Aller d’abord à Pambarra, tout cela semble banal. Direction le Mercado Novo d’où partent les chapas. Renseignements pris, je trouve un camion qui y va. Le sosie de Samuel L. Jackson est au volant, classe. Je monte dans la benne, où deux maigres bancs se font face, sous les regards mi curieux mi amusés des gens du coin. Le camion part presqu’à vide. Tiens? Drôle de coutume… Trois tours de ville plus tard tout est rentré dans l’ordre, on est désormais les uns sur les autres. Il est 10h30 environ, nous pouvons y aller. Formalité.

Pambarra est situé sur la EN1, the route qui part de Maputo et qui file vers le nord du pays. Village tout en longueur, alangui entre poussière, bitume et soleil. Les bus, où qu’ils aillent, s’arrêtent devant un genre de cafétaria tenue par des somaliens. Le patron, mal bâti au possible, grand dadais aux épaules tombantes et bras démesurés, trimbale sur de maigres jambes une bedaine proéminente qu’il arbore en signe extérieur de prospérité. Il veut me faire manger. Son air retors ne doit tromper que lui, j’imagine. C’est donc parti pour une bonne heure et demie d’attente, à causer avec un des employés somaliens, bleu d’ouvrier – survêt’ bleu aux couleurs de Chelsea – chaussures à boucle - grande classe. Il tient à tout prix à être mon ami sur facebook. Si ça peut lui faire plaisir, après tout ça ne coûte pas grand-chose…

Le bus arrive enfin, se gare au devant de nous et déverse des flots de gens. Je m’apprête à saisir mon barda pour charger quand le patron m’exhorte à rester tranquille. Le bus ne part pas maintenant et il n’a aucune envie que je le prive du bon argent que tous ces gentils bougres vont lui rapporter… Comme si j’avais un quelconque pouvoir là-dessus, m’enfin.
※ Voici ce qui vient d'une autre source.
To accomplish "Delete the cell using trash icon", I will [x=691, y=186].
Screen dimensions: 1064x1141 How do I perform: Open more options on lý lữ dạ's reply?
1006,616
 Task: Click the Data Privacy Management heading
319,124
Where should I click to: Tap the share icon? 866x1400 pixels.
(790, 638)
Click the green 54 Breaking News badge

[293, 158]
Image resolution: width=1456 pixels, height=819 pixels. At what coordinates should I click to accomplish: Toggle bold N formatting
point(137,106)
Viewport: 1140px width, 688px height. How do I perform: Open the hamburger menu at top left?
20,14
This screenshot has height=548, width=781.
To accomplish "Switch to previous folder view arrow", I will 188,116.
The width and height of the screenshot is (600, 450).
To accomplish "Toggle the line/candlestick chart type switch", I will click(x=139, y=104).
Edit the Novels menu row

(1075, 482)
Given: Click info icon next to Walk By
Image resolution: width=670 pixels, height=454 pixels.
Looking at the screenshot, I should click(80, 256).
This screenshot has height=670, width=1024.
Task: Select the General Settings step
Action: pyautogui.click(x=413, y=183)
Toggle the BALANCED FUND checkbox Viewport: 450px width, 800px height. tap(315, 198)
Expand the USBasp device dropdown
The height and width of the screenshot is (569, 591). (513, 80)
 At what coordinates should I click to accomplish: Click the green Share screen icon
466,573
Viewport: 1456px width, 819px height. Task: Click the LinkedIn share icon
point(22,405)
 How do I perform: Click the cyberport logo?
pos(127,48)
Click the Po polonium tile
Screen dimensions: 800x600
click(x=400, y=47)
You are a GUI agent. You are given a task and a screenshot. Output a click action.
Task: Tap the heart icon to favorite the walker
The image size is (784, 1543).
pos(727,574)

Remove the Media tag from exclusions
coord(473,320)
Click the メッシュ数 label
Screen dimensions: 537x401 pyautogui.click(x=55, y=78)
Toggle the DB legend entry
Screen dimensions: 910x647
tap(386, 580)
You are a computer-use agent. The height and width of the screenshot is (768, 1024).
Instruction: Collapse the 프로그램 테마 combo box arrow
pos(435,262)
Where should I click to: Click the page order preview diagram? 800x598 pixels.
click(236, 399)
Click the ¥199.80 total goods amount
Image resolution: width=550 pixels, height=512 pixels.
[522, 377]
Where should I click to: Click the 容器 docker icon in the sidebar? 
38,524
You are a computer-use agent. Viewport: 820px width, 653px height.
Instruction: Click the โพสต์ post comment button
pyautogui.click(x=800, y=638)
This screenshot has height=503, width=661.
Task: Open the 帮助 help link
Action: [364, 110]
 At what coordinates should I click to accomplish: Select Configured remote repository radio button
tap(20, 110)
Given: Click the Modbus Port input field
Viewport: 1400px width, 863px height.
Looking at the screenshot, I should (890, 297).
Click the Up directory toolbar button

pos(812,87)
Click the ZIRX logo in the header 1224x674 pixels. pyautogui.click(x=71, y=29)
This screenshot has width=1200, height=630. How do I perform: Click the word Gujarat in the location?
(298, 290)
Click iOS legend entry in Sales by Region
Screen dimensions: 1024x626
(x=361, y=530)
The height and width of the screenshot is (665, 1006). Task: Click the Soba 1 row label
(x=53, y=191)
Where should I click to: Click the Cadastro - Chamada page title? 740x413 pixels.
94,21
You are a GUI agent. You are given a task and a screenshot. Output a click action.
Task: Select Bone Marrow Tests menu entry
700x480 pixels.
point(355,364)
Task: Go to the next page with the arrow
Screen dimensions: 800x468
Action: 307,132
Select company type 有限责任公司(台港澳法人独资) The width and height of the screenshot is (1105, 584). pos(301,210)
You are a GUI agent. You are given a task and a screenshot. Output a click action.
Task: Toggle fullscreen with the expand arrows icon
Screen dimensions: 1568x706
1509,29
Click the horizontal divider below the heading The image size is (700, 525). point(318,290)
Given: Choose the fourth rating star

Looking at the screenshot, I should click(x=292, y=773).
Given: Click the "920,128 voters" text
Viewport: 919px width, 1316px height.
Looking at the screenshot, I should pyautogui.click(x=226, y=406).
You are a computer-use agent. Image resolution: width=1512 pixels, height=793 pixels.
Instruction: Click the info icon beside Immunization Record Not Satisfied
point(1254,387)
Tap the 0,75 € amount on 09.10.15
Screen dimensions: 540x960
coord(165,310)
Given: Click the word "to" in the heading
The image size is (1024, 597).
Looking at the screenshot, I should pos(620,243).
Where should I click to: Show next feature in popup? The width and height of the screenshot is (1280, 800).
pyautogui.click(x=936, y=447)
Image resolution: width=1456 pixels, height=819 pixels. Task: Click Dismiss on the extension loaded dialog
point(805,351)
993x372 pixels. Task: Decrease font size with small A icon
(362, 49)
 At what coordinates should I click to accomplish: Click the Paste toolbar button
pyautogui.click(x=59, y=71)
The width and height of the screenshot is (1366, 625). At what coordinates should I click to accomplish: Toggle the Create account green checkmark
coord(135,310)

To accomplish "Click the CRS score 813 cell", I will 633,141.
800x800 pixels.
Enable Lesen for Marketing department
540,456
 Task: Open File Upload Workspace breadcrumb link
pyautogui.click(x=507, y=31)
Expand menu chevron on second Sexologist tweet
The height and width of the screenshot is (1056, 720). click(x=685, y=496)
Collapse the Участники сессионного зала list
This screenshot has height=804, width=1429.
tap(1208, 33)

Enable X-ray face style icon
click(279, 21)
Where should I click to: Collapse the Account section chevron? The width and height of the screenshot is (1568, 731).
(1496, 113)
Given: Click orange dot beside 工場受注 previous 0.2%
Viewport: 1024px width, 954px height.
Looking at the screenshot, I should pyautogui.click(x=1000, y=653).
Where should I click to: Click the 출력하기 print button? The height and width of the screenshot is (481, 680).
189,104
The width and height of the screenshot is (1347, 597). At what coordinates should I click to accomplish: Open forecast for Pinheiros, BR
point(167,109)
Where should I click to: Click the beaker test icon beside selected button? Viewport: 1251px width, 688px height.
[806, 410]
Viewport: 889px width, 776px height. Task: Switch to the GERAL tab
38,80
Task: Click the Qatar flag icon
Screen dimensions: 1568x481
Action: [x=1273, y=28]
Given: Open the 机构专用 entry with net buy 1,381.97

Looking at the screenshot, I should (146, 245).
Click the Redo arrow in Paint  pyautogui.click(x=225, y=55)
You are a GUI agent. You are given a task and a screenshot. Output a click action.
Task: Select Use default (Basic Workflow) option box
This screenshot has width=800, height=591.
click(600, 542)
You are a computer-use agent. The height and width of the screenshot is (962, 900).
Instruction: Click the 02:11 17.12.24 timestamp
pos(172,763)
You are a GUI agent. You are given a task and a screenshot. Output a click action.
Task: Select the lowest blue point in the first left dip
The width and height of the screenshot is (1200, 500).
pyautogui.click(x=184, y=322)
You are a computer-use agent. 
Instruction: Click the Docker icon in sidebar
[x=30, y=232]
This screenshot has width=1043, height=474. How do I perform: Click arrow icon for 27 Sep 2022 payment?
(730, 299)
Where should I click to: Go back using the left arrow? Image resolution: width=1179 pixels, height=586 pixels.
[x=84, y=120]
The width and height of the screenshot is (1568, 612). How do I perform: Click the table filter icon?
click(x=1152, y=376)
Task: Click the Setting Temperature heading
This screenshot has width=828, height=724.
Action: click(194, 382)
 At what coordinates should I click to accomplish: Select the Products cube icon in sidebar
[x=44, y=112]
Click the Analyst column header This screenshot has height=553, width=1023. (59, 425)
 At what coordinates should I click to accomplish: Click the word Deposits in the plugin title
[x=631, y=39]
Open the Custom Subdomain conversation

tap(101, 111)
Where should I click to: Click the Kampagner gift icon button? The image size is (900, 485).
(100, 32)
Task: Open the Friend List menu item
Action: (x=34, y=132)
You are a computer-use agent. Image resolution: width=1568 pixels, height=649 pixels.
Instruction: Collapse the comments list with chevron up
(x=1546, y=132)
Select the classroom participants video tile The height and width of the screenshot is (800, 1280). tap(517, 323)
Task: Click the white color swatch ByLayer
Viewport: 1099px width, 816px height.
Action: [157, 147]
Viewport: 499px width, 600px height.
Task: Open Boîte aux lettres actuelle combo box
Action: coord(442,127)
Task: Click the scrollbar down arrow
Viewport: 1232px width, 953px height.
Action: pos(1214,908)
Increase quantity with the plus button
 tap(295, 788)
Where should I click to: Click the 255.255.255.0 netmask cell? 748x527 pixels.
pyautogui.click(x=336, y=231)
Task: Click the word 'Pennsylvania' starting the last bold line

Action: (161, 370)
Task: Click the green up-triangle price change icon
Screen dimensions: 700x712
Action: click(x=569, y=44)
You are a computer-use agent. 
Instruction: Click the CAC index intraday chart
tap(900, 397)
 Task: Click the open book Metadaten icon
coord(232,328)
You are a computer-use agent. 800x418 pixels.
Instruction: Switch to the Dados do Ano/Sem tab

13h15, le départ est amorcé. J’ai trouvé un siège mais pas de place pour mes jambes. Le car est de construction chinoise et probablement qu’ils sont courts sur pattes. Tout va bien, elle trouveront de la place dans l’allée centrale.

Au bout de trente kilomètres, l’asphalte se disloque… Conduire nécessite ici de hautes compétences en slalom géant. L’état de la route n’implique pas de ralentir de trop, des horaires doivent être tenus un minimum, faut pas déconner non plus. La chaussée est défoncée? Pas de souci, les bas côtés sont relativement carrossables. C’est là que l’on roulera la plupart du temps. Oui mais nous ne sommes pas les seuls, l’axe est fréquenté assidûment par des camions, nombreux. Quand deux mastodontes se croisent, le sens de circulation n’importe plus vraiment : gauche, droite, milieu, on s’en contrefiche tant que ça passe. Ainsi l’un des deux doit se payer les nids de poules, non pardon, les aires de ptérodactyles pour continuer son chemin. En avant les secousses, comme disait un poète célèbre.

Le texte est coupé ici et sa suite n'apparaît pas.